Reposition and rotate the blocks as they fall, and attempt to fit them
together. When you form a complete horizontal row of blocks, the row will
disappear and you score points. The game is over when the blocks get stacked
too high. As your score gets higher, you level up and the blocks fall faster.
If you’re looking for a challenge, Quadrapassel allows you to increase the
initial speed of the blocks, or begin the game with partial blocks on some
of the rows. Or, instead of allowing the blocks to fall randomly, it can
select blocks that will be hard for you to place.

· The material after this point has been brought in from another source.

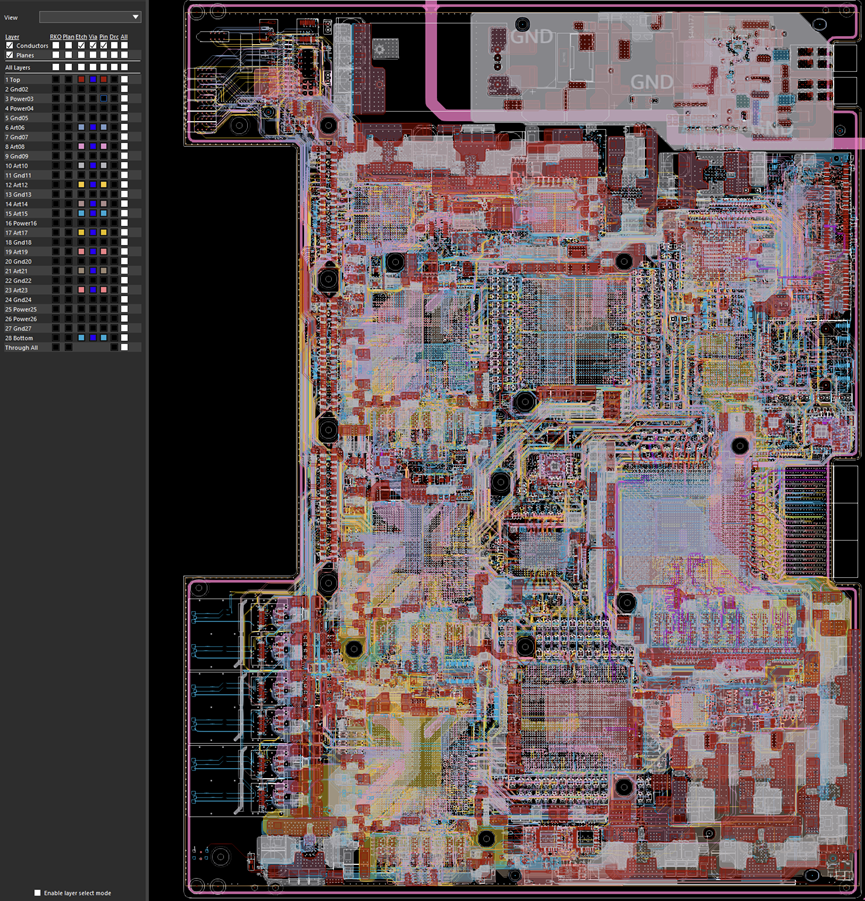Toggle Conductors Via column checkbox
This screenshot has width=865, height=901.
point(93,46)
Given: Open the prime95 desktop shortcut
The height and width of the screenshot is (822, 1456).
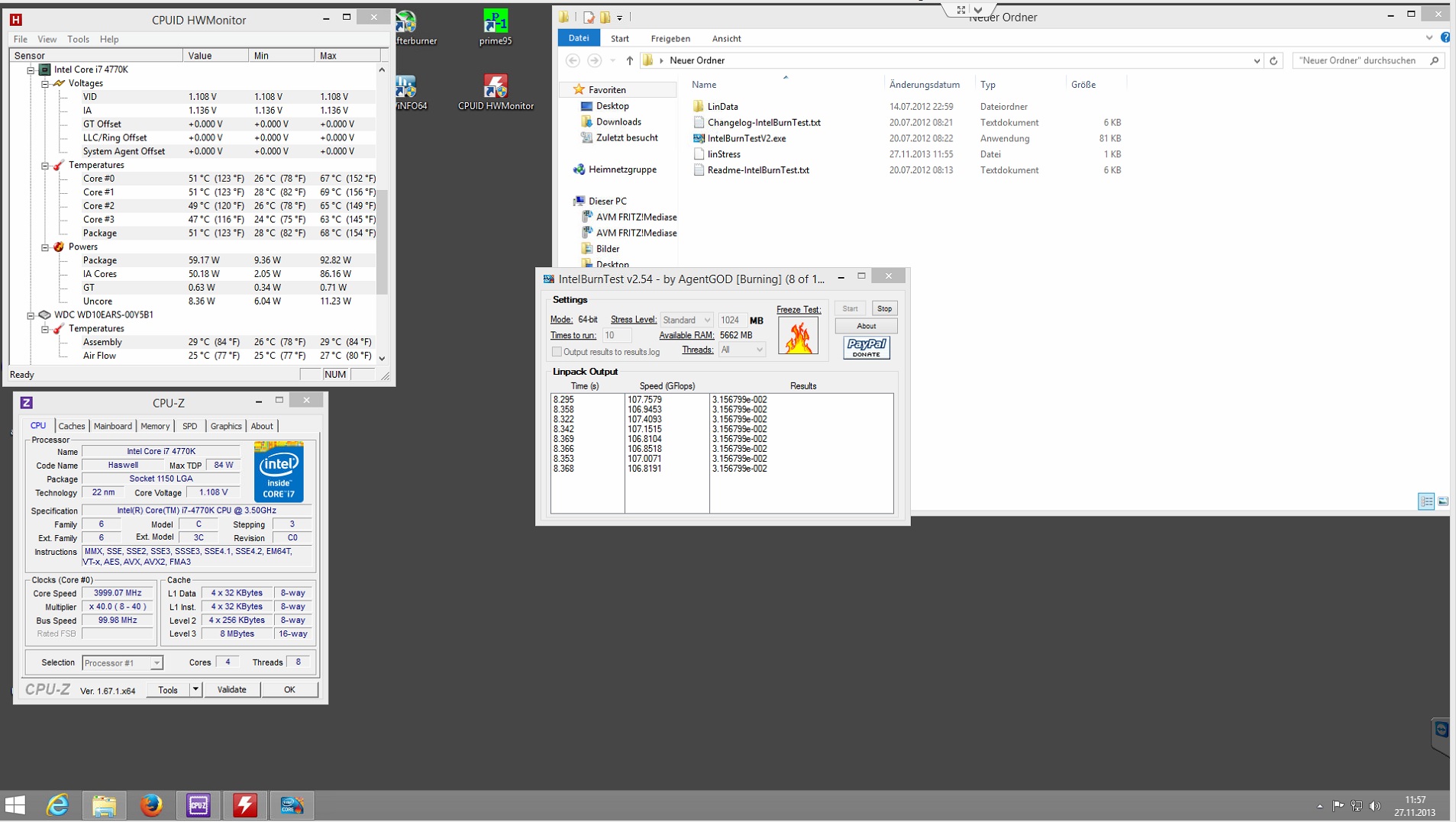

snap-id: bjPxXSBdXzlBa4PnaYGZtofDVAHRlcj7
commands:
No contact there. And I think that being able to retrieve snapcraft.yaml together with the source code where applicable would also be very useful. Essentially it comes down to a topic that has been discussed several times already: lest it constitutes a giant step backwards, snap should fundamentally stick to the philosophy and expectations of the open source community, where access to the source code and being able to rebuild any supplied software are paramount. It should steer clear from the Apple or Google app store model where apps are opaque blobs and publishers are abstract entities that it may or may not be actually possible to contact and which one has no choice but to “trust” by default.
you dont think that is valid as a contact ?
I think what is missing here is proper wording from snapd and proper chain of signed assertions that is meaningful to the user.
Right now snapd doesn’t know much about an account but this is planend to be exposed through various assertions. I think there should be commands that display information about a snap and about an account equally. In addition there’s the very important flag (I forgot if is called certified or verified) that is associated with each account. If set an account is actually verified to belong to the person or entity being claimed.
While not widespread today I think this is paramount to the actual chain of user trust for a snap.
If a user can inspect snap “foo” belongs go user / entity “bar” and that the account really belongs to “bar” and not to some unknown person then this is important re-affirmation from snapd.
Hypothetical:
$ snap info --account zygoon
name: zygoon
display-name: Zygmunt Krynicki
email: ...@zygoon.pl
certified: no
...
We intend to make this more visible and provide a means for ISVs to get their account “certified”, but currently you can see the account info with snap known, e.g.:
$ snap known --remote account series=16 account-id=canonical
type: account
authority-id: canonical
account-id: canonical
display-name: Canonical
timestamp: 2016-04-01T00:00:00.0Z
username: canonical
validation: certified
sign-key-sha3-384: -CvQKAwRQ5h3Ffn10FILJoEZUXOv6km9FwA80-Rcj-f-6jadQ89VRswHNiEB9Lxk
Docs on assertions can be found here: https://docs.ubuntu.com/core/en/reference/assertions
@noise Per the discussion in the sprint last week, we really want those to be “verified” rather than “certified”.
But indeed yes, we do plan to implement exactly that. Some of the support is already in place even.
I see many publishers that are marked as verified on the Snap Store home page now. I just wanted to add a reminder that this thread is out of date to those who are coming across this thread like I did from a search engine results page.